Bennieboozie is still my delightful little boy. He is hilarious. His little voice and his smile, and the way his eyes just light up, oh this kid has my heart. His favorite thing in the world is swinging. He doesn't care if it's 110 outside, he wants to go outside and swing. The first thing out of his mouth when Daniel comes home from work each day is,"Push me on da yewow swing,daddy!!!" and follows him around saying that over and over and over again until Daniel does it. He LOVES to swing. Bennie is so sweet with the baby too. Anytime the baby starts fussing Bennie goes over to him gives him a love and sings a primary song to him. My favorite is when he sings "I am like a star shining brightly." I just love my Bennie.

My sweet Joshy is just getting so big. I am kind of bummed that he is gonna be 3 months old next week, cuz I want to keep him as a tiny baby a little while longer. The newborn stage is my ultimate favorite. I love love love it. and even though I love the rest of the infant, and toddler, and subsequent preschool, kindergarten and other stages, and it is so great to see your kids grown and learn and comprehend and all that stuff, my most favorite is the newborn stage. I marvel at the itty bittyness of it all. The itty bitty toes, the little tiny fingers that he curls into a tight as can be fist, his little stretches, his little nose, and his tiny mouth. I cant kiss his little head enough. I love just holding him so close and having him fall asleep on me. And I honestly cant get enough of that new baby smell. Granted, the sleep deprivation is a killer,and my house doesn't get cleaned everyday anymore, but there is something so magical about a newborn. So yeah, I wish it would last a little longer, that time would slow down instead of speeding up. But he is laughing and smiling now and that always makes my heart happy too, so i guess I can allow him to get bigger.

Daniel is liking his new company, and is keeping busy. I don't know how I got so lucky to have this guy in my life but I am so grateful he is. I've noticed different guys who aren't really involved with their families, and it makes me sad, but grateful that I have my Daniel. He is so good to me and our kids. He spends his days working to provide for us,and comes home and helps me get the kids ready for bed. After he tells them their bedtime story, he takes Bennie to his bed and sings like 20 primary songs with him. It's one of my favorite things in this world.  He recently got a new calling in our ward.

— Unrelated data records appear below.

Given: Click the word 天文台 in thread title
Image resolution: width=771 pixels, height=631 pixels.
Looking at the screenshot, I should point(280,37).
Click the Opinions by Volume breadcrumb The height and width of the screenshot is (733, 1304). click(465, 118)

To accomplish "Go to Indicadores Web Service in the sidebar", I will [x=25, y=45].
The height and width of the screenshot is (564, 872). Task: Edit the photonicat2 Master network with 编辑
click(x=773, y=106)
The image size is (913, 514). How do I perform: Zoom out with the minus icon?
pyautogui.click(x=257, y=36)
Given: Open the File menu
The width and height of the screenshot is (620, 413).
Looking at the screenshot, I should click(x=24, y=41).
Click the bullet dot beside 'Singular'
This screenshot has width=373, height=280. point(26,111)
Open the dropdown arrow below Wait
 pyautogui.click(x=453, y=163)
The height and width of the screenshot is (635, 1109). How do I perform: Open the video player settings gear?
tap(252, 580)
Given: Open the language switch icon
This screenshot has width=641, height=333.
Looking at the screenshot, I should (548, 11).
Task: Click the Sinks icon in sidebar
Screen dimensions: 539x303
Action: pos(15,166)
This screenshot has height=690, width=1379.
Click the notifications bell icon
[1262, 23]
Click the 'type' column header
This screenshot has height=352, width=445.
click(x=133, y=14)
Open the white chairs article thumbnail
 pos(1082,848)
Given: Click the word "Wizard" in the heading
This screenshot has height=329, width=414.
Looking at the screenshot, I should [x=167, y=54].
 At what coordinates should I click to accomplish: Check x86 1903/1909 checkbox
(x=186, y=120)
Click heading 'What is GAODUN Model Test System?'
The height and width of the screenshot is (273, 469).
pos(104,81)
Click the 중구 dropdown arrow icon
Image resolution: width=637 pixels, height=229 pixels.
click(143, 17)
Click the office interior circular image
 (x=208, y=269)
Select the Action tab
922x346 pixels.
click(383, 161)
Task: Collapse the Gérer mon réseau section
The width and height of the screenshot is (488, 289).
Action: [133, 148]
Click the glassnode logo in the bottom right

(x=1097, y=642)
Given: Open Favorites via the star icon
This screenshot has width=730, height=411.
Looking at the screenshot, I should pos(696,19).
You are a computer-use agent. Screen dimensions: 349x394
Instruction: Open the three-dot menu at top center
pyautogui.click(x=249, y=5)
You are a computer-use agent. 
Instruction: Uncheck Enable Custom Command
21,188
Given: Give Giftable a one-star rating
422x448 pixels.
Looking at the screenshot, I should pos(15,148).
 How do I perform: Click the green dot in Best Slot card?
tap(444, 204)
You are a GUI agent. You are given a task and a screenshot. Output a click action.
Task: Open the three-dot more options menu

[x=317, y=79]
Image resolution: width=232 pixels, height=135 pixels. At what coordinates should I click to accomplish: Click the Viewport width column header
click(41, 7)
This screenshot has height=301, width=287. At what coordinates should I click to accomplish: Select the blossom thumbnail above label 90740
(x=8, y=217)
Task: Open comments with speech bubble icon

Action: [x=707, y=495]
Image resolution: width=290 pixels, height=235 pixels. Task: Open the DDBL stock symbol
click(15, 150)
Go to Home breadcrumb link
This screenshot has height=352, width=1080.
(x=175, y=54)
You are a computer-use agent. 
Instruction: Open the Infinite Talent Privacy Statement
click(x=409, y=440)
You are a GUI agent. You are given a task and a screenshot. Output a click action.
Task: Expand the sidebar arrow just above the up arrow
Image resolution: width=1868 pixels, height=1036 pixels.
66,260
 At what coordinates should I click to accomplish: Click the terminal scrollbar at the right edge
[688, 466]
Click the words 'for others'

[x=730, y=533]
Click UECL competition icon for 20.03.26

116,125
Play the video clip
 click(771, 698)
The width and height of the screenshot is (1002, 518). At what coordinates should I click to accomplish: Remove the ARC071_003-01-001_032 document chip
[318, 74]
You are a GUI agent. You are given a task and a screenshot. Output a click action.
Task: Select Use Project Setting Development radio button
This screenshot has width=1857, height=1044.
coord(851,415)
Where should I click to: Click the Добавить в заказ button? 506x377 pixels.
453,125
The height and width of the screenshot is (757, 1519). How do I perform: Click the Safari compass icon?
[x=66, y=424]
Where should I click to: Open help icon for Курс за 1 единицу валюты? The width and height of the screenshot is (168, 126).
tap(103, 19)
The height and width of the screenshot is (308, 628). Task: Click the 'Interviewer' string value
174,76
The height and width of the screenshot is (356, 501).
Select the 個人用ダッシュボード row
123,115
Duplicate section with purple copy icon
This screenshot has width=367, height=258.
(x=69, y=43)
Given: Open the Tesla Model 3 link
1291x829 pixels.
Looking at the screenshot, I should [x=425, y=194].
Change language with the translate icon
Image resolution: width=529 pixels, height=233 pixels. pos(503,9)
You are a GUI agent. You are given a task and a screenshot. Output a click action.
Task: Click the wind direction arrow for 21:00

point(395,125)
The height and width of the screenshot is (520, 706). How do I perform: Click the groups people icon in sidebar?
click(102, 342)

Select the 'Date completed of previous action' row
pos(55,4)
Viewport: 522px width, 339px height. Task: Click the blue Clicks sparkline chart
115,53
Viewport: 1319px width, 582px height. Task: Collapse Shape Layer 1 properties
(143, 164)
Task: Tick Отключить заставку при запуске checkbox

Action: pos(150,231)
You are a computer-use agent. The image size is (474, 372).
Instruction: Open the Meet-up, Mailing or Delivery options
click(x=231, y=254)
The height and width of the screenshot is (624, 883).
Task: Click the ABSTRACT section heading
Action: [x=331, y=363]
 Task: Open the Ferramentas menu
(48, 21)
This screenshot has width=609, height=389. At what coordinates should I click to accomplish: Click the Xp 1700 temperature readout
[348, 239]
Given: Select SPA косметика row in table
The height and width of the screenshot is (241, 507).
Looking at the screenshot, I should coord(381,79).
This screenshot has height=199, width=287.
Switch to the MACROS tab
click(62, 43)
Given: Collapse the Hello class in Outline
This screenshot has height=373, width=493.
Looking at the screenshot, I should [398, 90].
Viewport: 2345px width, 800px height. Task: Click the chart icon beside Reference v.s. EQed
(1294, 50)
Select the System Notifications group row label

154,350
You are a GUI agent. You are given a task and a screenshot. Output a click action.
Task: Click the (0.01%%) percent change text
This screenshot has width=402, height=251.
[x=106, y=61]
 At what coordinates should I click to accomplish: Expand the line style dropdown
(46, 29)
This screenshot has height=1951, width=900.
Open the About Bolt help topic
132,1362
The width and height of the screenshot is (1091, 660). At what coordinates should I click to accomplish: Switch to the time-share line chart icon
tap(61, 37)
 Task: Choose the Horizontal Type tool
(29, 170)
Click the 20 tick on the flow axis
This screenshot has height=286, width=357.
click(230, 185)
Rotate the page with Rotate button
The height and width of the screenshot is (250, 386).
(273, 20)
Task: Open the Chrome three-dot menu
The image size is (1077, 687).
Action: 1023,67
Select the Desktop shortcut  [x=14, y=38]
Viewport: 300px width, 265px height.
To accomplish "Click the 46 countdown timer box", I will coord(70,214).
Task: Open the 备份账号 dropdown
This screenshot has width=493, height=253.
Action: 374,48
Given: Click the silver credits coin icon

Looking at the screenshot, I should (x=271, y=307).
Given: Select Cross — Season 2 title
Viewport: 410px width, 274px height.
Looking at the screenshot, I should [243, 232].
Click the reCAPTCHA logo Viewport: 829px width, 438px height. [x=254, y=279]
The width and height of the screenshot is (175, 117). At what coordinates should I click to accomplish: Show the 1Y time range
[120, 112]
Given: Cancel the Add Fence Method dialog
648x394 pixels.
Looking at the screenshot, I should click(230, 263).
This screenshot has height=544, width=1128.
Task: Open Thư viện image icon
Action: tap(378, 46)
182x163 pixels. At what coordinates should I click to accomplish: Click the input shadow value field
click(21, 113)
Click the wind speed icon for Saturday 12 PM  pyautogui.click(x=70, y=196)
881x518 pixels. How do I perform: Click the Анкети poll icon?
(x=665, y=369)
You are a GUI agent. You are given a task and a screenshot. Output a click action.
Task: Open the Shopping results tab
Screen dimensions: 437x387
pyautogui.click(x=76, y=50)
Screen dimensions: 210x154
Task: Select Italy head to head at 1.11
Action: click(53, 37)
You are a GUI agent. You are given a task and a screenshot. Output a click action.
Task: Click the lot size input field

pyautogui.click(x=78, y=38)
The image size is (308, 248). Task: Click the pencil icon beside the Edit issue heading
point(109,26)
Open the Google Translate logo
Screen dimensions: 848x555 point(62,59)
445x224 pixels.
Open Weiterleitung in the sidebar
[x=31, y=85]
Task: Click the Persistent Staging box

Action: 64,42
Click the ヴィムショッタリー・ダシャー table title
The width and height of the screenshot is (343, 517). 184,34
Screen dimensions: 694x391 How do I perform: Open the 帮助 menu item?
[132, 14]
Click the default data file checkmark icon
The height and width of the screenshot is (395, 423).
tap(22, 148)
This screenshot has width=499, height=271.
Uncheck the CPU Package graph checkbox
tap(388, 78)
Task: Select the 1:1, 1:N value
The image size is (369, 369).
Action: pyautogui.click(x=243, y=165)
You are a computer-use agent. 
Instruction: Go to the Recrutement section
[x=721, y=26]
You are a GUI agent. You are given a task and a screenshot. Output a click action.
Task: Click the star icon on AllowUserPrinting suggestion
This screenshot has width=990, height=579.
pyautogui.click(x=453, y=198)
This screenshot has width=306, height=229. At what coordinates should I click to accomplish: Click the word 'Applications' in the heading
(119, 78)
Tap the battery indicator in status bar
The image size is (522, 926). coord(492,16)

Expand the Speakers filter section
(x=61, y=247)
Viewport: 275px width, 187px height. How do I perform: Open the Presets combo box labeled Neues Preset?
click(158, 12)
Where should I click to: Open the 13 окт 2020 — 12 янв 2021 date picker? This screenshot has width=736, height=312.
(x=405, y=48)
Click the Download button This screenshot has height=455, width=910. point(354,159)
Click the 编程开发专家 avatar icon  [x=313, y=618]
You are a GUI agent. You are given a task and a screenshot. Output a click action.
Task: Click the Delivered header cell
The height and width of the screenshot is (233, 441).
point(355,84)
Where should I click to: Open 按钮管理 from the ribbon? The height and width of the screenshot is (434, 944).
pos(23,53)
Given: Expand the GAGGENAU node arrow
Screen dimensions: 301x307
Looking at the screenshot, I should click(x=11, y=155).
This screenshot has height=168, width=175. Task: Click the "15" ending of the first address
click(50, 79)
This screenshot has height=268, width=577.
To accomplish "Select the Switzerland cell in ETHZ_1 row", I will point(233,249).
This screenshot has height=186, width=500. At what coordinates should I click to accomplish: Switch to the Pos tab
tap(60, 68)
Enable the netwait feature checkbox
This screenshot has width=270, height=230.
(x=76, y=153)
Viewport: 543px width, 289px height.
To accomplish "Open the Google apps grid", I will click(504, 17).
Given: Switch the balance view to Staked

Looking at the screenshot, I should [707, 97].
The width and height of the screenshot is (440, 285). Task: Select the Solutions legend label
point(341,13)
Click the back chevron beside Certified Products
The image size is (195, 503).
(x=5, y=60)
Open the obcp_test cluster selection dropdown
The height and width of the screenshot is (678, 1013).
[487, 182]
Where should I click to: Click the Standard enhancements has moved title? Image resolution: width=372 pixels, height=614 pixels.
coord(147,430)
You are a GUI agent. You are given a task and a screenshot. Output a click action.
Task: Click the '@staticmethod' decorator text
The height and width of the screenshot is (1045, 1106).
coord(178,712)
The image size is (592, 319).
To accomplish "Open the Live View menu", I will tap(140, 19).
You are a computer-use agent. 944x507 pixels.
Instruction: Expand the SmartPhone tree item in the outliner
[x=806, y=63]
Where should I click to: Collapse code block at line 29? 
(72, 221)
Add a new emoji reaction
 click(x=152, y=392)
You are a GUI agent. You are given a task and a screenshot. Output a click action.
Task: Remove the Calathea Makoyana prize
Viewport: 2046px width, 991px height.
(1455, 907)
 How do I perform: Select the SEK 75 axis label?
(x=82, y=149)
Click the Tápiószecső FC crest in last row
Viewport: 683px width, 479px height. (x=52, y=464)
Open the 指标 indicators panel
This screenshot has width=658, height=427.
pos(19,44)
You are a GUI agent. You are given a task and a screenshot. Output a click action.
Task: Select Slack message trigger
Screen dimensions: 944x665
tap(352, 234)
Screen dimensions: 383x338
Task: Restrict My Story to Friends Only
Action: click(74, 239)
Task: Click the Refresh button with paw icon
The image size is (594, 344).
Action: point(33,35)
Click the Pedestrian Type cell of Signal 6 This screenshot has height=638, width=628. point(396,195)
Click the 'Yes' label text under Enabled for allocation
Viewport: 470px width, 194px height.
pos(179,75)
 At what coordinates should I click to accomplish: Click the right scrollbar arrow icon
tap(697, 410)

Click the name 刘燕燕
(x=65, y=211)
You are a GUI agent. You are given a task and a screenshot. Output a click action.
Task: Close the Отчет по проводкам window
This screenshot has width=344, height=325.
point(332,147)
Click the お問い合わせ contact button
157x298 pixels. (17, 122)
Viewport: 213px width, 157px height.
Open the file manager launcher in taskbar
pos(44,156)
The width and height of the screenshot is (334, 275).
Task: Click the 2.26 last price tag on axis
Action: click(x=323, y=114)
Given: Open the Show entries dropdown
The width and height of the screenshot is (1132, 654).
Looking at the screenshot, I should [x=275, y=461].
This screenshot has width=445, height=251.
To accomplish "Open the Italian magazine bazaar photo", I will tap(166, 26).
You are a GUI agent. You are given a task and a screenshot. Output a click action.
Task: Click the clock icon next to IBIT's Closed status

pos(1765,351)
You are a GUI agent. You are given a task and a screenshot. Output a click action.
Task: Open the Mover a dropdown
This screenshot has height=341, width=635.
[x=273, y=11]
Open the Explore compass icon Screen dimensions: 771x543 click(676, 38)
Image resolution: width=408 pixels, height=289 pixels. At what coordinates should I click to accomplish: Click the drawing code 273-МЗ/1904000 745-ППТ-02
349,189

He was the ward mission leader, and loved that, as he loves missionary work, but now is the executive secretary, so he gets to assist the bishopric. He has a few meetings before church, so I told him whatever slim chance we had to make it on time just got kissed goodbye. The kids and I probably wont be making it to church until its time for primary each Sunday, but that's probably a good thing to increase the level of reverence during the sacrament by not having the Jackson kids there. hahaha.

We have been mostly here in this blasted desert this summer, but did get to get out for a few days for my family reunion, and a few for Daniels family reunion. Utah summers are divine. And being with my family was wonderful. I really don't like living so far away and only being able to see them all once or twice a year. We had Joshys blessing while we were up there so we could have all my family there, and Daniels family was able to come to that as well, so that was nice. I missed hearing most of the blessing since my James refuses to be reverent for any prayer but at least I heard Daniel give Joshy the right name instead of changing it. :)
On our way home, our ac went out in the van, so that made for quite the adventure with 5 kids in 112 degree heat. At least the car worked and we got home- it could have been much worse.